Após o golpe militar de 1964, que destituiu o presidente João Goulart, a esquerda brasileira se dividiu: Uma cobrava mais radicalidade do governo Jango, outra recomendava moderação. A primeira avaliava que o golpe poderia ser evitado se houvesse uma reação armada; a outra, que isso seria inútil e provocaria um banho de sangue. Na mesma linha de raciocínio, a primeira partiu para a luta armada, acreditava que derrubaria a ditadura com uma revolução.

A segunda, considerava essa opção uma aventura fadada ao fracasso. A melhor alternativa seria unir as forças democráticas contra o regime, em defesa das eleições diretas e da convocação de uma Constituinte. Havia liberais que se opuseram o golpe, entre eles Tancredo Neves (MG) e Amaral Peixoto (RJ).

Foi um longo caminho, que somente se concretizaria em 15 de janeiro de 1985, por uma via que ninguém havia previsto: a eleição indireta de Tancredo Neves, no colégio eleitoral criado pelo próprio regime para institucionalizar a ditadura.

 

 

O velho político mineiro, liberal e conciliador, surfou a onda da campanha das Diretas Já, que mobilizou a opinião pública e promoveu grandes manifestações de protesto. O ponto de partida foi a apresentação de um projeto de emenda constitucional restabelecendo as eleições diretas para presidente da República, em fins de 1983, pelo deputado Dante de Oliveira (MDB-MT).

 




A emenda mobilizou a opinião pública e as lideranças de oposição, produzindo também grande impacto no Partido Democrático Social (PDS), governista, porque havia uma ala que não concordava com a candidatura de Paulo Maluf e desejava o fim do regime.

No Congresso, ganhava corpo uma proposta de pacto entre a oposição e os descontentes do PDS com vistas a lançar um candidato único à presidência, em pleito direto a ser realizado em novembro de 1984. Tancredo Neves seria esse candidato, mas não tinha apoio do MDB.

 

 

De janeiro a abril de 1984, os comícios em favor das eleições diretas reuniram multidões nas capitais e principais cidades do país, sob a liderança de Ulysses Guimarães (MDB), que pretendia disputar a Presidência da República. Todos os líderes da oposição se engajaram na campanha, entre os quais os governadores Franco Montoro (SP), de São Paulo, e Leonel Brizola (PDT), do Rio de Janeiro.

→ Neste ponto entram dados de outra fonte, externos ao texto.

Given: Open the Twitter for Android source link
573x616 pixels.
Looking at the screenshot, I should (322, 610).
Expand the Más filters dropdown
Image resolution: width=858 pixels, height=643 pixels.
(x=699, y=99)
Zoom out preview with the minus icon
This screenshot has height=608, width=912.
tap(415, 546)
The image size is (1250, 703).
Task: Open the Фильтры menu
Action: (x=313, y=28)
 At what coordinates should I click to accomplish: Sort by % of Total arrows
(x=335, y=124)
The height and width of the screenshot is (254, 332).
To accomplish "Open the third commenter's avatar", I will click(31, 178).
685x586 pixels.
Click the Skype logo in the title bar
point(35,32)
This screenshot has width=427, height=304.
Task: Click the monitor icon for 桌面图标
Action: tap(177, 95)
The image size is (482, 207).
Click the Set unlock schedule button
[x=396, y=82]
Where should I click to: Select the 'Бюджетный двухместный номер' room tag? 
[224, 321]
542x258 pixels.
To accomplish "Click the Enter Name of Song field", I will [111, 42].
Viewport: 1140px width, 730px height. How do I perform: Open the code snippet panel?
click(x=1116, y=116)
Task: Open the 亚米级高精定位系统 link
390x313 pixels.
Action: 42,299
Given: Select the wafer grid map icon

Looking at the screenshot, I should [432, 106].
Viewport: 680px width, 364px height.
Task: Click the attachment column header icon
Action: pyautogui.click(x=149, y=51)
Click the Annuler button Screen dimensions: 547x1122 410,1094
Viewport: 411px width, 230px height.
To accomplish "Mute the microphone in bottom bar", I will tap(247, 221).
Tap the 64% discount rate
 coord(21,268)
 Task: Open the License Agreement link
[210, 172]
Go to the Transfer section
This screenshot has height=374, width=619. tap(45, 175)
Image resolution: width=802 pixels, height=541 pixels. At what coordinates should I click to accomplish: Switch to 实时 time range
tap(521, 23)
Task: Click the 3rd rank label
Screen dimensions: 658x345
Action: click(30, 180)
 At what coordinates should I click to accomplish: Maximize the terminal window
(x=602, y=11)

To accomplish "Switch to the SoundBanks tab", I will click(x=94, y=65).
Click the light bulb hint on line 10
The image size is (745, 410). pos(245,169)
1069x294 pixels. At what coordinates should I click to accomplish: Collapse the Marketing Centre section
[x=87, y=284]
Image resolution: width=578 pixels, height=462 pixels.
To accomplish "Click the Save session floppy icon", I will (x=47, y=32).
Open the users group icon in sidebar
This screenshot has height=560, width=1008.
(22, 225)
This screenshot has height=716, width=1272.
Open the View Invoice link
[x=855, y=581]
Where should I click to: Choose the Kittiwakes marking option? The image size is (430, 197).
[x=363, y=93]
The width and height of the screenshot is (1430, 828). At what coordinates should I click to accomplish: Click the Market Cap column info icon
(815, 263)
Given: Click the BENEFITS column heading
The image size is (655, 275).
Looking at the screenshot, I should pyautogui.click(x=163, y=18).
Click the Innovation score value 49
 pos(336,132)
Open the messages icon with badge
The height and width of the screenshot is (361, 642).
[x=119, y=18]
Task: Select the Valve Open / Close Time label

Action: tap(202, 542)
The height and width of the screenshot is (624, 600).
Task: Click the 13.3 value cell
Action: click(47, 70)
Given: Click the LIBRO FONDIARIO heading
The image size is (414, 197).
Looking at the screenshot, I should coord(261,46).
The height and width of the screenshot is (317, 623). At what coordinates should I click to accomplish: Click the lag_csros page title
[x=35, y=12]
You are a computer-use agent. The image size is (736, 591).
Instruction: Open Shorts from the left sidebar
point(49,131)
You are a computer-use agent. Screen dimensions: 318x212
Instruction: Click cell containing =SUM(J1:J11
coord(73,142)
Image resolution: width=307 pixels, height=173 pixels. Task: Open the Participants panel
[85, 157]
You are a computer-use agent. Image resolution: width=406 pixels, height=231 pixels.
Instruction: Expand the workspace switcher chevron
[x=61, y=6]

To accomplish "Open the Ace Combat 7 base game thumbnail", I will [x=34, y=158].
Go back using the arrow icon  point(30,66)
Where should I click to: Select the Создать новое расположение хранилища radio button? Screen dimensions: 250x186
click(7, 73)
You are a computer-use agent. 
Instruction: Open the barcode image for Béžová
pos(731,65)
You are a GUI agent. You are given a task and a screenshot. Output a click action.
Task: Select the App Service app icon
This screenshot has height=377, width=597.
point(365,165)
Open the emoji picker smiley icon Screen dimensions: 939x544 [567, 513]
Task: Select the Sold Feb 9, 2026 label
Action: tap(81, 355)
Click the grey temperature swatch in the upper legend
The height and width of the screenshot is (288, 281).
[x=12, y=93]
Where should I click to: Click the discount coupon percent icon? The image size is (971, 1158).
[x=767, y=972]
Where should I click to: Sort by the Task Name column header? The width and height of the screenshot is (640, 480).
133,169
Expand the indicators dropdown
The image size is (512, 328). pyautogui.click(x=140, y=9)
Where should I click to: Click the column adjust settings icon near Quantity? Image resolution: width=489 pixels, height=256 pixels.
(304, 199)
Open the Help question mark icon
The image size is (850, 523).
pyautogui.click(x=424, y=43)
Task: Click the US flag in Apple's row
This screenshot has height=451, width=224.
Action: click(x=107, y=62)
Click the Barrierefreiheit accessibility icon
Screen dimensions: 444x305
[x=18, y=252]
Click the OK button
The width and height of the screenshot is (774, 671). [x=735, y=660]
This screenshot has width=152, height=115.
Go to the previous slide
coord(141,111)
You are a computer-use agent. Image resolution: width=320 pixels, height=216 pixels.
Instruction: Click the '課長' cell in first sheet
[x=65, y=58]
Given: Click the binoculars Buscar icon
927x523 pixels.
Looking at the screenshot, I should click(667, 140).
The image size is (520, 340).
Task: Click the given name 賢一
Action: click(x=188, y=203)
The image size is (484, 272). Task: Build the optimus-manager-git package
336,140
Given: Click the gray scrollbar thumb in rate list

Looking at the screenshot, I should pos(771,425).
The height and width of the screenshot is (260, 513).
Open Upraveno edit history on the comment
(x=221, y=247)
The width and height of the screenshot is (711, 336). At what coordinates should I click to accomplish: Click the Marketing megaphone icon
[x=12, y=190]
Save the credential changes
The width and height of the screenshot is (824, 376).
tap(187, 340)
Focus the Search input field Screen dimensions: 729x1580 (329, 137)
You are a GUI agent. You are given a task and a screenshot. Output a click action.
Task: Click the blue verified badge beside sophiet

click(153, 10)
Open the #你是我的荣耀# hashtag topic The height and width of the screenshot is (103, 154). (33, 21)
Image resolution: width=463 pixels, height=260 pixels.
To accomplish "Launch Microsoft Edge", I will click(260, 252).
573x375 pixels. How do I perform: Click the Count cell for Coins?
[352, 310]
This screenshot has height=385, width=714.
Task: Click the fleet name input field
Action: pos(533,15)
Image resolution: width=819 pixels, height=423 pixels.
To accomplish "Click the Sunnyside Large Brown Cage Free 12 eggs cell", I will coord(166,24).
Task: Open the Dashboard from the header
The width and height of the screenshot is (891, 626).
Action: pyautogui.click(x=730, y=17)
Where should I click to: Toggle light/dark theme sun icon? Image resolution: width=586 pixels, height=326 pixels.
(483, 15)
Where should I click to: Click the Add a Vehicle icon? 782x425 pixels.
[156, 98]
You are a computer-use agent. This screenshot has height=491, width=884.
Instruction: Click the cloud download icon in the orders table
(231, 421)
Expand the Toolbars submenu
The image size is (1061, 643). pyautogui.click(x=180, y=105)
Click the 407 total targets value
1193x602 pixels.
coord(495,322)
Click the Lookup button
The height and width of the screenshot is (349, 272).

O movimento sindical, cuja estrela maior era o presidente Luiz Inácio Lula da Silva (PT), e a UNE foram responsáveis pela mobilização popular. Tancredo participou com destaque de todas as manifestações, porém, não afastava a possibilidade de disputar o pleito presidencial indireto, caso a emenda Dante de Oliveira não fosse aprovada por maioria absoluta, como aconteceu, na sessão da Câmara dos Deputados de 25 de abril de 1984.

 


Eleição de Tancredo

 

No final de junho, o PDMB lançou o nome de Tancredo Neves, que renunciaria ao governo de Minas, para disputar o pleito no Colégio Eleitoral com apoio de Ulysses Guimarães. Quatro dias depois, a Frente Liberal, dissidência do PDS, rompeu com o governo, dando início às negociações com a oposição para apoiar Tancredo, indicando o senador José Sarney para vice. Em 15 de janeiro, ou seja, há 40 anos, o Colégio Eleitoral deu 480 votos a Tancredo Neves e 180 a Paulo Maluf, candidato governista. A eleição no terreno escolhido pelo próprio regime pôs um ponto final na sua existência.

 

 

Entretanto, ontem, essa data histórica foi solenemente ignorada pelo presidente Luiz Inácio Lula da Silva. O motivo é político: o PT não votou em Tancredo Neves no colégio eleitoral. Três deputados do partido discordaram dessa orientação: Bete Mendes (SP), José Eudes (RJ) e Aírton Soares (SP), que deixaram a legenda para não serem expulsos.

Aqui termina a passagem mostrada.